Back to onanism with Chris Forbes, whose broad, familiar routine opened on this much-used territory and ended in similarly unedifying manner on the embarrassment of using a public toilet. A affable delivery isn’t enough to elevate such by-the-numbers comedy, and sometimes means he gets too bogged down in being chatty without focussing on the punchline. Windy routines about charity collectors and trying not to swear in front of your kids at a football match being just two cases in point, burying promising ideas under a weight of unnecessary waffle, leading to an unexceptional set.

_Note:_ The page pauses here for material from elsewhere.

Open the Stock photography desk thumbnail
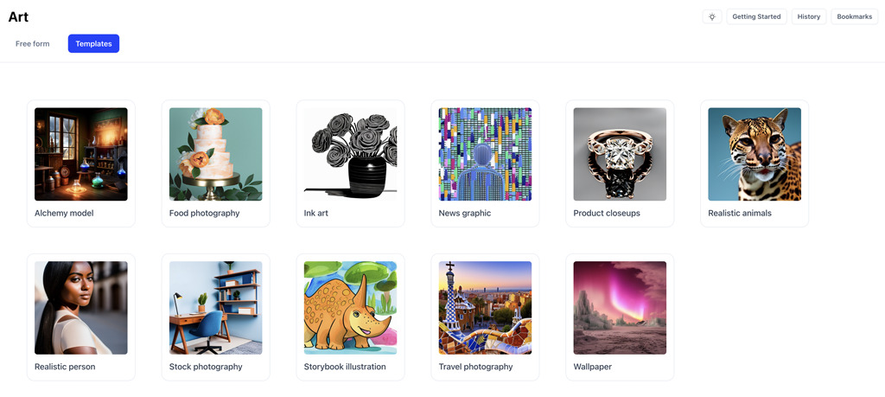point(215,308)
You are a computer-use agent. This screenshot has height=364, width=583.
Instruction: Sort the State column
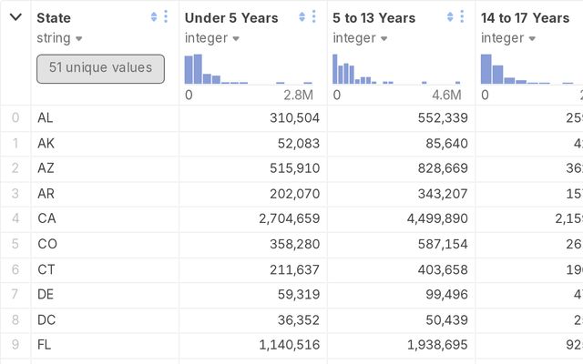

The same can very easily be said of Chris Henry, with unremarkable jibes about teenage pregnancies and neds who wear tracksuits but have never been to the gym. Similarly, comments about unwanted old friends tracking you down on Facebook may be true, but need a punchline. Henry isn’t particularly likeable, either, and not in a comedically good way. He seems bitter when he moans about other people’s children, boastful when he references his youthful girlfriend, and just plain tedious when he dusts down that hoary old subject of women remembering every previous argument. He, too, ends with some more gratuitous masturbation material. Enough already.
Kier McAllister, who produced one of the strongest rants in last year’s final, seemed to have his eye off the ball this time around. There’s a quick rundown of various Scottish cities with brief reasons why they’re rubbish, a contrived Michael Jackson gag, easy below-the-belt material about bushy pubic hair and the passing off of an old theatrical anecdote about heckling an Anne Frank play as his own. The paucity of the inspiration is a shame, as McAlister certainly walks the walk when it comes to forceful delivery, with a quick, confident and relentless attitude that brushes aside all before it. There are flashes of good things in the writing, but too few to make the most of that impressive confidence.
Saj Chaudry produced a car crash of a set, swerving unpredictably all over the shop before becoming a fiery wreck. He came out playing to his strength – impersonations – with a suitably aggressive Joe Pesci rant. This messily jumped into a bizarre X-Factor pastiche, which in turn slammed into an ill-conceived routine about demanding children. Chowdhry tells us he’s recently lost his job, and is now a stay-at-home dad, but as he talks about interviewers who have told him he was ‘overqualified’ for a job, he loses sight of all comedy and simply seems to be settling some scores. Finally, we’re in the hack territory of airline security questions and the tediously smart-aleck responses to questions such as: ‘Did you pack your bags yourself?’ that surely everyone has thought of. ‘Overqualified’ is certainly not an objection he’s likely to encounter in his comedy career any time soon.
Bluff half-Turkish Aberdonian Gus Tawse has a compellingly forceful style, even if some gags – such as asking for a ‘number two’ in a barber’s shop and sending Valentine cards to dyslexics have previously featured in other comics’ sets. It’s likely to be coincidence, as there’s plenty else in his crowd-pleasing set with a more distinctive mark, such as his contemporary reference to the ‘cash for gold’ ads or his routine about the actress who plays Big Mo in EastEnders, which uses repetition with playful skill. No everything was so strong, but the delivery was exemplary, and nailed him the other joint second place in a field that wasn’t particularly strong.